Vision-Language Dataset Distillation
Xindi Wu, Byron Zhang, Zhiwei Deng, Olga Russakovsky
TL;DR
This work introduces the first vision-language dataset distillation framework that distills multimodal (image-text) data by matching the training trajectories of models trained on full data. It combines bi-trajectory matching with Low-Rank Adaptation (LoRA) to scale distillation to large vision-language models, using a bidirectional contrastive objective to align image-text representations. Empirically, the method substantially outperforms adapted coreset baselines on Flickr30K and COCO and achieves strong retrieval performance with an order of magnitude fewer distilled examples.

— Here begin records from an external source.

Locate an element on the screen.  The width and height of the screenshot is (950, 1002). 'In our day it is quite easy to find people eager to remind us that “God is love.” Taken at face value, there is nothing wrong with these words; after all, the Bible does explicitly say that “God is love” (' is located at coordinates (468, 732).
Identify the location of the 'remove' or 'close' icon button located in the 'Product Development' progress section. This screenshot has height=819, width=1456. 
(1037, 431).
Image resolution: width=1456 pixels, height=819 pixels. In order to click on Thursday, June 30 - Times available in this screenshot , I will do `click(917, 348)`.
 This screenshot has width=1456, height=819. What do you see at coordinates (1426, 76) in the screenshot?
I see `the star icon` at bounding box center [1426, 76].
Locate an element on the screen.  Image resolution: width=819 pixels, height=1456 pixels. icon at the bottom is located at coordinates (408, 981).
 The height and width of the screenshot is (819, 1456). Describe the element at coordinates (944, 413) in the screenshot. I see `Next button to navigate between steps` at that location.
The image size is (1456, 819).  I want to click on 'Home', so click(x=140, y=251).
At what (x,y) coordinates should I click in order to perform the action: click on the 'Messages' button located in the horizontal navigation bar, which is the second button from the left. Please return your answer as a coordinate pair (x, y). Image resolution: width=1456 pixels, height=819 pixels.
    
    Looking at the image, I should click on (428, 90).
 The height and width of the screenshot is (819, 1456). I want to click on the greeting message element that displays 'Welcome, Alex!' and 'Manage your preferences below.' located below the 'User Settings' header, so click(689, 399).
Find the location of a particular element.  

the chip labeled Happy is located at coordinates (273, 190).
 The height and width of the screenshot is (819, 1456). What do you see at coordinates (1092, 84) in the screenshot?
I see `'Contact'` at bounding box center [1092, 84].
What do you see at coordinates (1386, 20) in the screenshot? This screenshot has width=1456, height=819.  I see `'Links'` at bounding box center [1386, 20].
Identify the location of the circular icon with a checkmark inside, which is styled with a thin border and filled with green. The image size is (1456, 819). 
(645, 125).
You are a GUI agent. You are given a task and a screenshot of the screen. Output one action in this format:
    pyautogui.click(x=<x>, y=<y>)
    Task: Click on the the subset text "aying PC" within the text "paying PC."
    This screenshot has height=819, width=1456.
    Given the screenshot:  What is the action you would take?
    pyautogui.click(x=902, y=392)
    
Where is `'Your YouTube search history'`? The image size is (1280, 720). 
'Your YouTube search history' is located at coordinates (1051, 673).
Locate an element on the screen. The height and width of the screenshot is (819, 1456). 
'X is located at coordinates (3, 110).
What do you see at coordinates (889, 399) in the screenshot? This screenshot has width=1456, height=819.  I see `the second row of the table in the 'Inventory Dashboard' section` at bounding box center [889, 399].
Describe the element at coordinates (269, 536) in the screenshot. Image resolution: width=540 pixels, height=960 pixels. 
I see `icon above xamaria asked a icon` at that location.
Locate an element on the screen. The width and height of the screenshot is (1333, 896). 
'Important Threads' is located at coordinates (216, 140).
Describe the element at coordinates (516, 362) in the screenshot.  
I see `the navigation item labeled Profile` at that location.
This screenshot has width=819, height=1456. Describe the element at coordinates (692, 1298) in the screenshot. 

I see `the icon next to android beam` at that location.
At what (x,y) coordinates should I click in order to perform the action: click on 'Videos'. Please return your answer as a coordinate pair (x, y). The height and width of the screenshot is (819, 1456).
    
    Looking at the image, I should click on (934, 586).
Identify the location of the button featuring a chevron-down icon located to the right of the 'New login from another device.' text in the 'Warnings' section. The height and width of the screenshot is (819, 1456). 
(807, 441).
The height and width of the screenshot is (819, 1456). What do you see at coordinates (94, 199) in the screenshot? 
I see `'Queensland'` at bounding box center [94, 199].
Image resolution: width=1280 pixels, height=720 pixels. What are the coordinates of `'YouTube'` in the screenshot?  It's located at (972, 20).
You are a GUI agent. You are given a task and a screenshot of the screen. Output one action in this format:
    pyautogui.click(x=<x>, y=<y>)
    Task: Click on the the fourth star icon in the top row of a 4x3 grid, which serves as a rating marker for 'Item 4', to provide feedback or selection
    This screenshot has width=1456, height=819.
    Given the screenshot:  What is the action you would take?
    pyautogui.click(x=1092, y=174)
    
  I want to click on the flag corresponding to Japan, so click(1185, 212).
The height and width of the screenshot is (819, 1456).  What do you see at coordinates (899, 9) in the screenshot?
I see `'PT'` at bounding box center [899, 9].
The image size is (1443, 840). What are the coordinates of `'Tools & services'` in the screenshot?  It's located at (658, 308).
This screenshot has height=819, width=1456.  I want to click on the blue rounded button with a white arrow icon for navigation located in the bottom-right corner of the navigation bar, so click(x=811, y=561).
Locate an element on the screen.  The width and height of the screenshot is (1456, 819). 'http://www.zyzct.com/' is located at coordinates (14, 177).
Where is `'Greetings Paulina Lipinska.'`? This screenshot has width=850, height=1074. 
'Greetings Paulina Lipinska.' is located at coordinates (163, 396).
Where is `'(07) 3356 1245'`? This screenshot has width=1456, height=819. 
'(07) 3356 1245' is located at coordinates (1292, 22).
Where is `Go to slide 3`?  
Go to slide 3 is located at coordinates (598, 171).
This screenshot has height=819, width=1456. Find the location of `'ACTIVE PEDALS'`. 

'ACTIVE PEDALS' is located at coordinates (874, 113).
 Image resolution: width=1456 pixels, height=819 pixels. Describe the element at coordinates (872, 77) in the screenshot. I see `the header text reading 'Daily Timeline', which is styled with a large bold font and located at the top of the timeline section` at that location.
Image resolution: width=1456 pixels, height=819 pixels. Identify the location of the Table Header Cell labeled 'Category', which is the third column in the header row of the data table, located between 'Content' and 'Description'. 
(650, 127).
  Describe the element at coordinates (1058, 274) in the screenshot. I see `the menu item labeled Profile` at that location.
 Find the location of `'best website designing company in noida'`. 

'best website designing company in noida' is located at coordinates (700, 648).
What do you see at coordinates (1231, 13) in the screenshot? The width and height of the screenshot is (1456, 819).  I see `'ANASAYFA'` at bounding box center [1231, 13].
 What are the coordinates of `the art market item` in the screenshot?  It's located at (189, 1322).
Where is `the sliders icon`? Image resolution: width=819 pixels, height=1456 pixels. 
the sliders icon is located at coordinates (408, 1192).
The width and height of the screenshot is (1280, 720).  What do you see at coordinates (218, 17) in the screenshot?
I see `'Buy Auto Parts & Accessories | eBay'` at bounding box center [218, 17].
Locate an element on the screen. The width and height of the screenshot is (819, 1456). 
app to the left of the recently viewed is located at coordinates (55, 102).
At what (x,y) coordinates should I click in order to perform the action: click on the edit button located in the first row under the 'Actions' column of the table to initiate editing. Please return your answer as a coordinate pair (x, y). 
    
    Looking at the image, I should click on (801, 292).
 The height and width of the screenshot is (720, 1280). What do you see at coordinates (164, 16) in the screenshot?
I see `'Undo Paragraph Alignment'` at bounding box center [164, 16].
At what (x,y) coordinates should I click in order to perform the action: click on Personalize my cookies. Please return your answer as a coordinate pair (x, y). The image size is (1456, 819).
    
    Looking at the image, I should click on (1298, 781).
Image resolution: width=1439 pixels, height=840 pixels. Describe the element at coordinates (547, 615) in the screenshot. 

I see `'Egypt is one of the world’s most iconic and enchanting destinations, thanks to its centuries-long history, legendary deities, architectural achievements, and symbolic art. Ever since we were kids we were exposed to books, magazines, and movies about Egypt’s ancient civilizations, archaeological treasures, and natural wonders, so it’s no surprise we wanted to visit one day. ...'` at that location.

The results highlight the potential of multimodal trajectory-based distillation for compact, efficient cross-modal learning and set the stage for further exploration of minimal-information requirements in vision-language systems.
Abstract
Dataset distillation methods reduce large-scale datasets to smaller sets of synthetic data, preserving sufficient information to quickly train a new model from scratch. However, prior work on dataset distillation has focused exclusively on image classification datasets, whereas modern large-scale datasets are primarily vision-language datasets. In this work, we design the first vision-language dataset distillation method, building on the idea of trajectory matching. A key challenge is that vision-language datasets do not have a set of discrete classes. To overcome this, our proposed method jointly distills image-text pairs in a contrastive formulation. Further, we leverage Low-Rank Adaptation (LoRA) matching to enable more efficient and effective trajectory matching in complex modern vision-language models. Since there are no existing baselines, we compare our distillation approach with three adapted vision-language coreset selection methods. We demonstrate significant improvements on the challenging Flickr30K and COCO retrieval benchmarks: for example, on Flickr30K, the best coreset selection method selecting 1000 image-text pairs for training achieves only 5.6% image-to-text retrieval accuracy (i.e., recall@1); in contrast, our dataset distillation almost doubles that to 9.9% with just 100 training pairs, an order of magnitude fewer.